### WORK INSTRUCTIONS
Rewrite the part of the gravitational collapse thread that opens with "3. On Penrose" and closes with "guarantee geodesic incompleteness.", swapping "energy conditions" for "convergence conditions".

### SELECTION
Extensions / post‑singularity regions Not physical predictions, but mathematically standard:

I don't understand what you mean by "post-singularity regions". The Kruskal extension of the Schwarzschild geometry, which is the one discussed in both of your references, does not extend anything "post-singularity".

my question is simply whether GR literature treats these as a single structural progression, or whether they’re normally discussed as separate results (collapse → trapped surfaces → singularity → possible extensions).

I don't understand what you mean by "a single structural progression". Perhaps the above comments might help to clarify some things.

 

[Thor Jackson]

Thanks — this is helpful clarification. Let me respond point‑by‑point using standard GR language.

1. On “increasing density → curvature growth”​

You’re right that I shouldn’t imply a direct causal arrow. A better way to phrase it is:

• In many collapse models, increasing density and increasing curvature are correlated consequences of the same underlying dynamical process.

For example, in Oppenheimer–Snyder collapse, both the matter density and curvature scalars (like RμνρσRμνρσ) increase as the collapse proceeds, but neither “causes” the other. They’re both outcomes of the evolving geometry.

So I appreciate the correction — I’m not trying to imply a new causal mechanism.

2. On “classical criterion for collapse”​

Yes, I should have been more precise. What I meant was:

• A trapped surface is the classical criterion for irreversible collapse leading to a singularity, assuming the usual energy conditions.

I agree completely that not all collapse leads to trapped surfaces — white dwarfs and neutron stars are good counterexamples. I’m specifically referring to the regime where collapse cannot halt.

3. On Penrose (1965) and irreversibility​

Yes — exactly. Under the standard energy conditions, once a trapped surface forms, the singularity theorems guarantee geodesic incompleteness.

And I also agree with your final point: classical GR is expected to break down before the singularity itself. I’m not making any claims about what happens “at” the singularity — only about the classical sequence up to the point where GR ceases to be reliable.

1. On “transition from trapped surfaces to geodesic incompleteness”​

Yes, agreed. “Transition” was not the best word. I’m not implying a physical change or temporal process. A better phrasing is:

• Given the assumptions of the singularity theorems, the presence of a trapped surface implies that the spacetime contains incomplete causal geodesics.

As you say, the theorems are global statements about the entire spacetime manifold, not dynamical transitions. I appreciate the correction.

2. On “post‑singularity regions”​

You’re right — I should clarify what I meant.

I’m not referring to physical evolution “after” a singularity. I’m referring to the fact that some exact GR solutions (like Schwarzschild) admit maximal analytic extensions that include regions not present in the original coordinate patch.

So instead of “post‑singularity,” a better term is:

• “additional regions appearing in maximal analytic extensions of certain solutions.”

I’m not claiming these are physically realized; only that they are part of the mathematical structure of the extended spacetime.

3. On “single structural progression”​

Let me try to phrase this more clearly.

I’m not suggesting that GR contains a literal sequence or physical chain of events beyond what the standard theorems say. What I’m asking is:

• In the GR literature, are the following elements typically treated as conceptually linked parts of a single framework for understanding gravitational collapse?
  
  • conditions for collapse
  • formation of trapped surfaces
  • singularity theorems
  • (mathematical) maximal extensions of solutions

Or are these usually treated as separate topics that are not grouped together under a single conceptual heading?

### GIVEN DATA
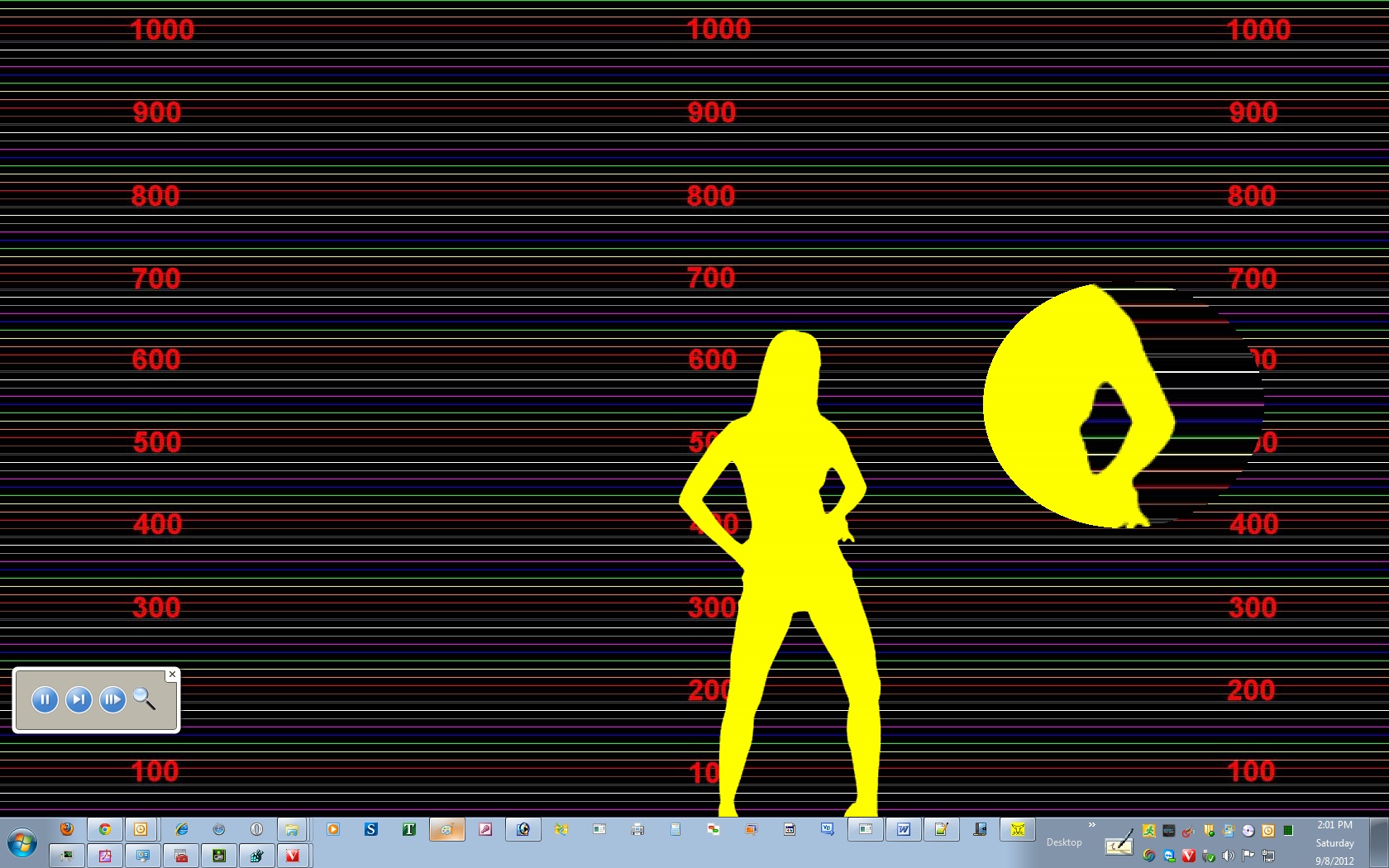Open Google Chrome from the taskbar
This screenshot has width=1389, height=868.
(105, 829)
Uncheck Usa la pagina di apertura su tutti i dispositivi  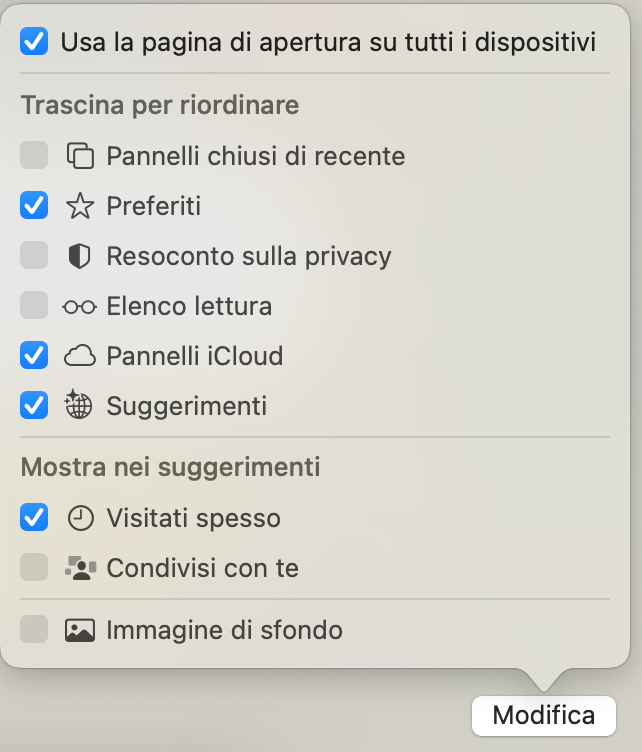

### EXERCISE SOLUTION
3. On Penrose (1965) and irreversibility​

Yes — exactly. Under the standard convergence conditions, once a trapped surface forms, the singularity theorems guarantee geodesic incompleteness.